(What the exercise asks):
Render the listing lines between the one holding "Task: Click the lightbulb suggestions icon" and the one holding "Screen dimensions: 908x510", inclusive, as a numbered list, omitting any blank lines.

(Information given):
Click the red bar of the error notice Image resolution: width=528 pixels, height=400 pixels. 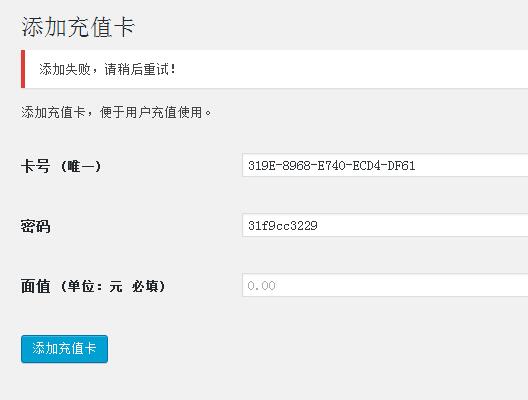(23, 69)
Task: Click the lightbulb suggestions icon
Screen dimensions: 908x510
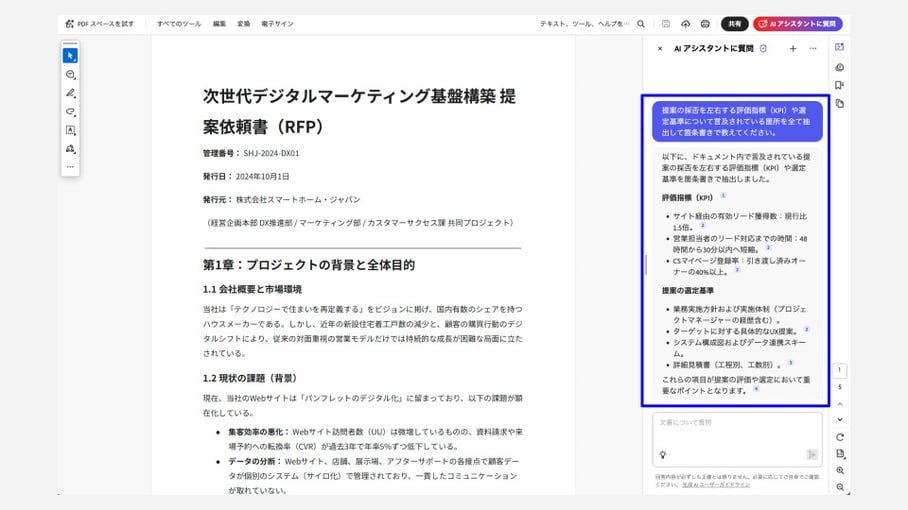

==

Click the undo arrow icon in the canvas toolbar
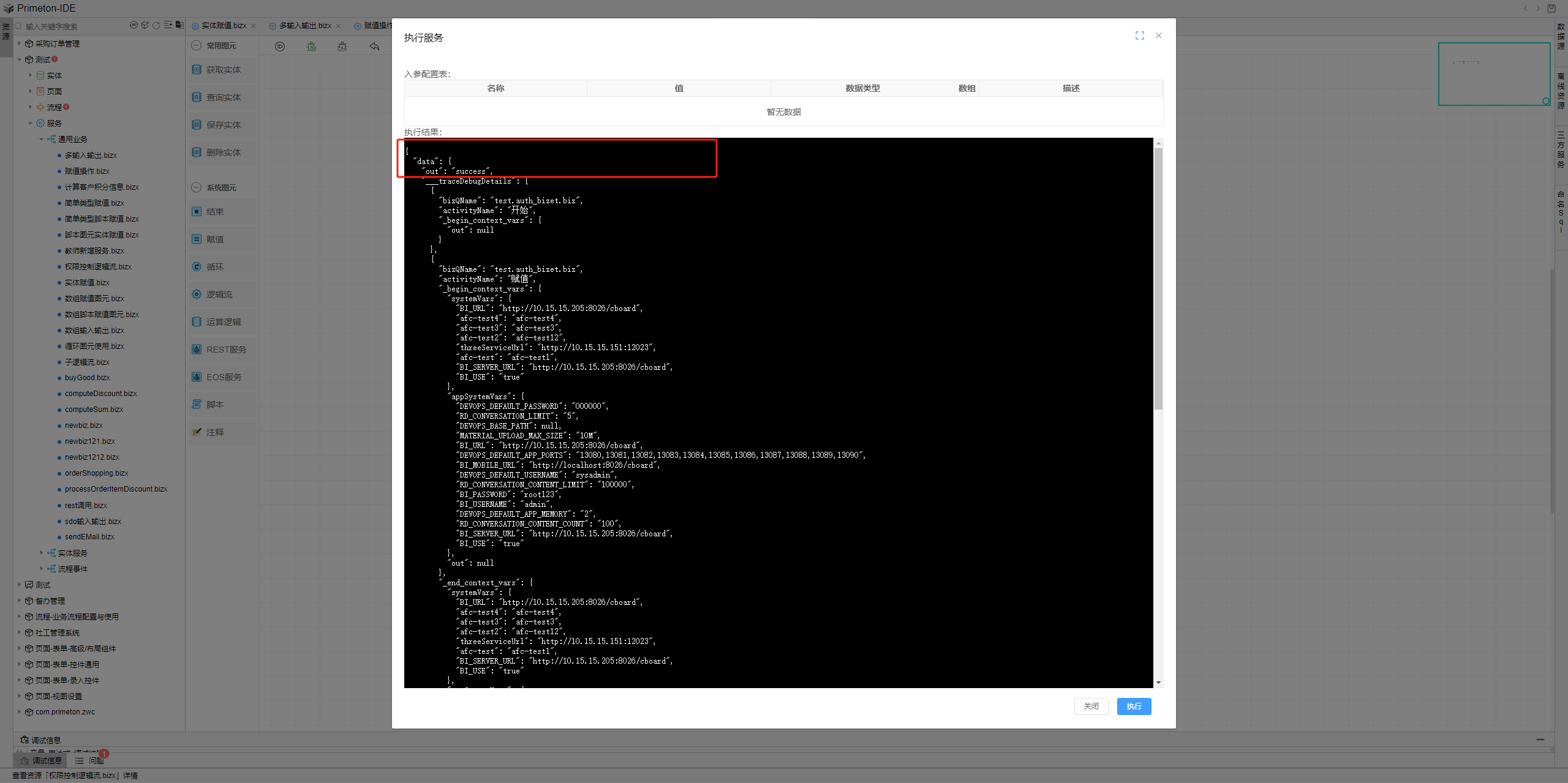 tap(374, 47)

(Answer to the problem):
1. Task: Click the lightbulb suggestions icon
2. Screen dimensions: 908x510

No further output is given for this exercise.